We have been keeping an eye on Daniel; thus far he seems fine given what happened. On Monday September 17, we fulfilled a promise we had made to him earlier this summer. We moved Danny into the room that was Emily's, a move to which he looked forward for a long time. Danny, Pearl, our friend Stan, Danny's friends Robin and Gus, and I spent Friday and part of the weekend rebuilding a section of wall and painting the room blue; it had been pink. We wanted to restore some normalcy to our lives. The following weekend I took him to see the Mets play the Braves.

Senator Haigel was right. The events resembled Pearl Harbor. Except this enemy is more elusive.

There is a firehouse in my neighborhood, one long and three short blocks from my apartment building. Once I had occasion to call the city's emergency number because I observed smoke coming from the roof of a private house that is next to my building.

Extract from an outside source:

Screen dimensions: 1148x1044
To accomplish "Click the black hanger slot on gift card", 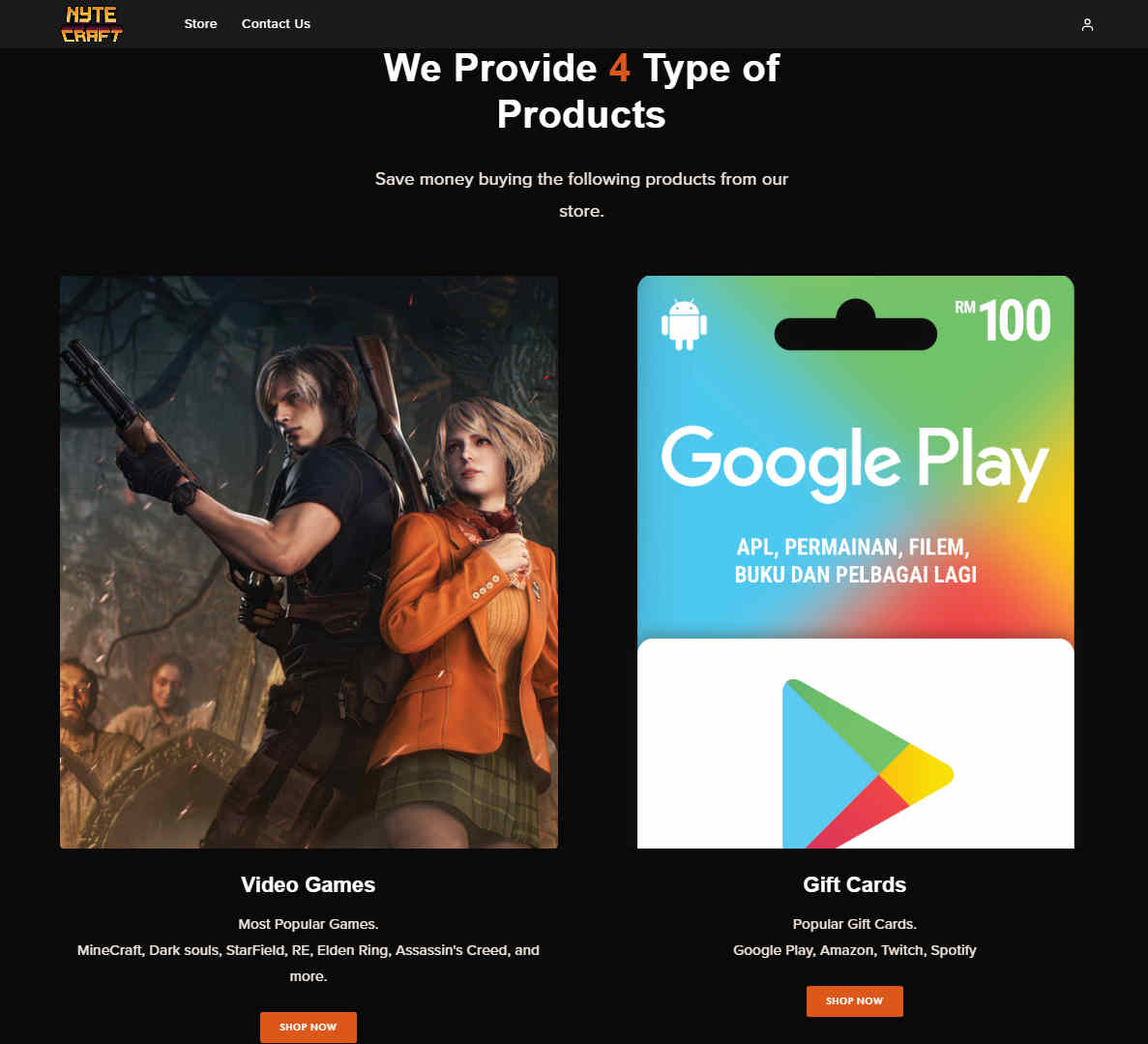I will click(855, 325).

Firefighters from the neighborhood firehouse arrived in less than a minute from the moment I called. No exaggeration. Our fire department is one of the reasons why New York is a great place to live. And our firefighters are among the best of the best people you can find in New York. The attack on the Trade Center led to the death of half of the 27 firefighters assigned to the neighborhood firehouse. A firehouse in the Red Hook section of Brooklyn lost everyone. Marion saw immediately that the attack had a Middle Eastern imprint: First there is a strike aimed at killing civilians and drawing rescuers to the site the attack; then there is a second strike ten minutes later that is not only aimed at killing additional civilians but is also aimed at killing rescuers. Such losses make me heartsick and angry.

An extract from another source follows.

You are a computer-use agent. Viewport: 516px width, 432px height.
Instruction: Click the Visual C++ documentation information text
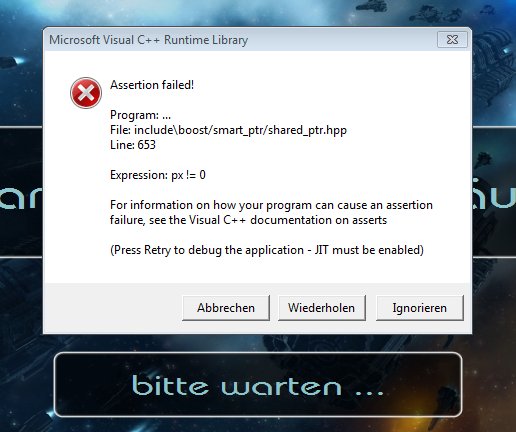(271, 212)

On Friday, September 21, the last day of summer, Pearl and I visited lower Manhattan. The site of the attack reminded me that Pearl's parents lived in London throughout the blitz. And like the aggressors in the blitz, these perpetrators of the attack on New York and Washington represent Nazism. The evidence is clearly available. The Times reported on September 22 that a Urdu-language, Pakistani newspaper sympathetic to bin Laden wrote that, to quote The Times, "Jews were responsible for the attacks on the United States." A reprint of a Middle Eastern newspaper found in Peshawar, Pakistan reported that although 4000 Jews held jobs at the Trade Center none were killed because of advance information in their possession. Like the Nazis, the bin Laden sect commits odious acts of evil, and projects the evil in its heart onto a conspiracy of Jews. Like the Nazis, they require on the part of the host population blind conformity although in the case of the Taliban host it is conformity to rules about beard length in men and the absence of schooling for girls. Finally, they are the equivalent of Nazis in the sense that the World Trade Center became a crematorium, a killing ground for the slaughter of innocent people. The grey ash we have seen covering parts of New York surely contains a mixture of incinerated building materials and the incinerated remains of victims who did nothing more than try to earn their bread or save lives.

I want to see justice done to the individuals whose aim it was to launch the attacks on New York and Washington, the Cole, and our embassies in Kenya and Tanzania.